叫ぼうとする口に猿ぐつわを嵌められ、声も出せません。
何が起きているのか、何をされるのか、見えない恐怖が襲います。
必死にもがき抗います。その気力も時間を追うごとに削られていきました。
水しか貰えない体は衰弱し、気力は潰えます。まんじりとしない夜を二回迎えると、体は思うように動かず、思考もはっきりとしなくなっていました。
「明日だ。日付が変わるまでの辛抱だ。大人しくしていろ」
良くしゃべる。心なしか上機嫌なのが、苛立たしい。しかし、抗う心は折れてしまった。
希望の光は潰えた。膝を折って丸まる。涙さえ出ない。
最後に残っているのは、悔しいという感情。
ただ、それさえも心の奥底へと沈んで行くのが分かる。残る物は何も無い。それは虚無。
長い夢を見ていただけと、醜い私が耳元で囁く。
既視感。
知っている、この感じ。広場で俯いていた私だ。
いや、以前の私だ。
感情は剥がれ、心の奥底へとパラパラ落ちて行く。そうでもしなければ、きっと壊れてしまうのだ。知らない間に身に付けていた自己防衛。身に付けたくも無い技術。
何も感じず。何も考えない。時間の流れが遅い。
ドンドンと玄関を何度となくノックする音。
諦めかけていた心に灯るわずかな希望の灯。希望とともに沈みかけていた悔しさが、また浮かび上がる。それはここから抜け出たいという欲。

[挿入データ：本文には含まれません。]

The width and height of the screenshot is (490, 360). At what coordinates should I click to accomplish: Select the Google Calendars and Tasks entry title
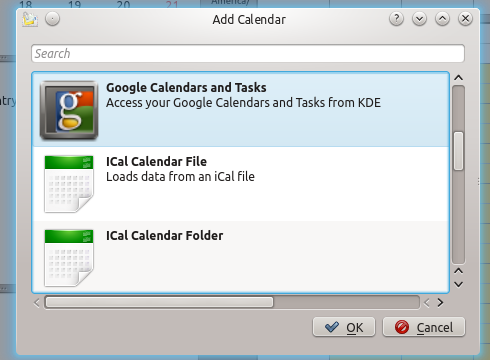click(x=186, y=88)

その音に私の微かな希望が灯り、抗う気力を呼び起こしてくれました。
◇◇◇◇
「入るわよ!」
ずかずかと乱雑に陳列された装備群を抜け、勝手知ったる居間へと向かう。
「な、ど、どうしたいきなり??」
居間でくつろいでいたキルロとキノが、予期せぬ訪問者に驚いて見せる。仕事の合間の一服、テーブルの上のカップがそれを物語っていた。
ハルは部屋を見回し、諦めに近い納得を見せて行く。
「エレナは⋯⋯いないわよね」
ハルの嘆息にキルロとキノは顔を見合わせる。
「エレナがどうかしたのか?」
「今日で四日、店に顔を出していないのよ」
「風邪かなんかか?」
「分からない。明日はエレナの誕生日。なのにひとりで寝込んでいるのなら、可哀そうだし⋯⋯。ただ、漠然とイヤな感じもするのよね」
「そっか⋯⋯エレナも15、成人か……。ハルヲのイヤな感じってのも、引っかかるな。何かあったら教えてくれ。手伝える事あれば手伝うよ。キノも手伝うよな」
「おう。手伝う」
「うん、お願いするかも知れない」
いるはずは無いと思っていた。予想通り。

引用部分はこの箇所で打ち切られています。